日も暮れ、夜になり私は汗を流す為に風呂場に向かった。

すぅ、と軽い寝息を発てる音が聞こえたので仙蔵くんは寝ているのだろうと思っていたがそれは過ちだった。


――ザバンッ、

「忘れたい……」


私は身に纏っていた衣服を脱ぎ去り浴槽に入っている湯を身体に浴びせていた。
身体の汚れが落ちる様に彼方への想いも落ちて欲しい、そうすれば辛くないのに。


「何を忘れたいと言うのだ…?」

――ガララ、

「なっ…寝てたんじゃなかったの?」

寝ていたと思っていた筈の彼方が風呂場に入ってきて私は驚きを隠せない、今更身体を見られるのに抵抗はなかった。

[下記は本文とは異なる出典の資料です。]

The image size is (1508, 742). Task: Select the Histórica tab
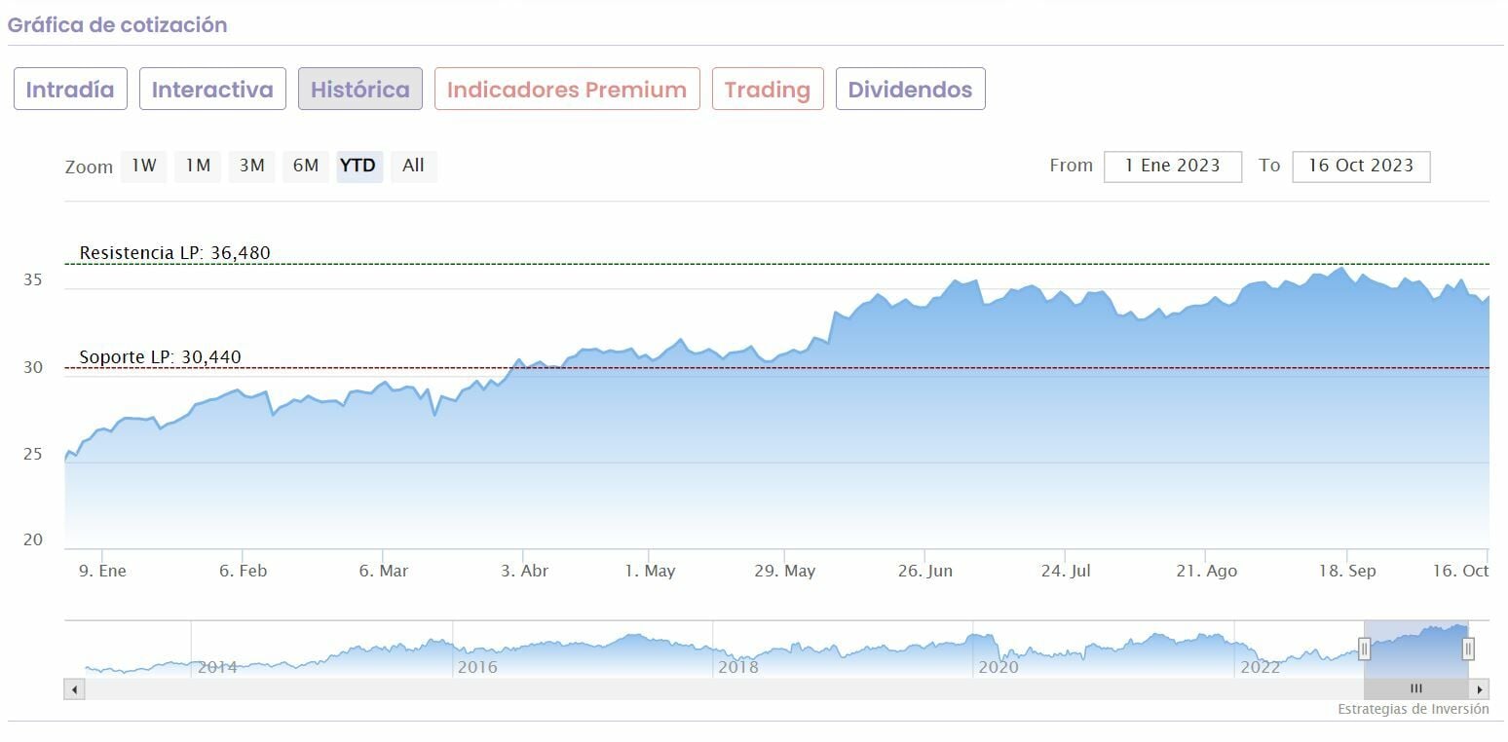pyautogui.click(x=360, y=90)
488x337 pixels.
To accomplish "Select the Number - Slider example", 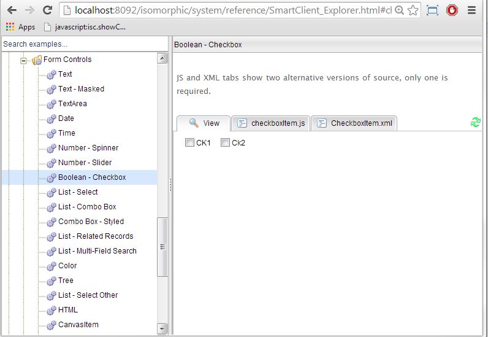I will 85,163.
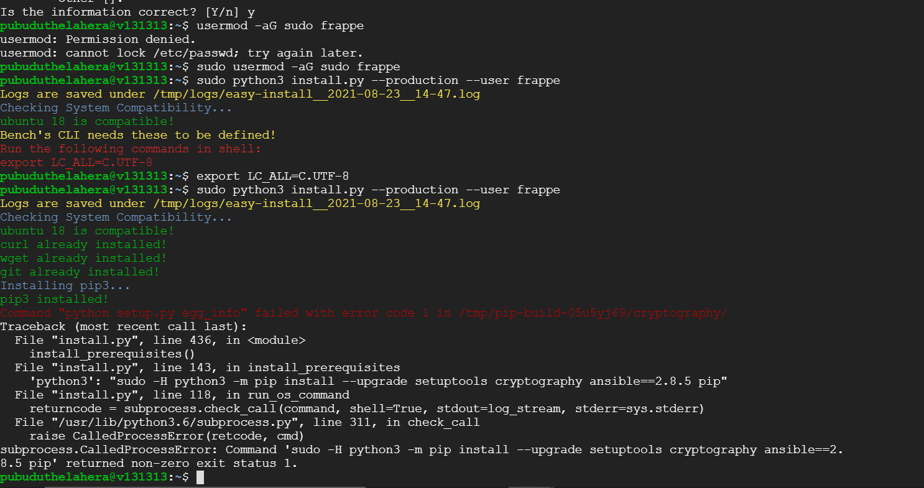This screenshot has width=924, height=488.
Task: Click the "install_prerequisites()" call line
Action: [x=113, y=354]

「…私が熟睡していたとでも言うのか?それより答えろ」

「っ、それは…」

「名前を入れてね。私はお前を離さない」
「んぐぅッ?!!!」

私が答えずにいたのが気に食わなかったのか彼方は苛立ちを含ませた顔で私の手首を掴むと唇を塞いできた。
立たされた状態で壁に押しつけられ背中はひんやりとするのに頬は熱くて堪らない。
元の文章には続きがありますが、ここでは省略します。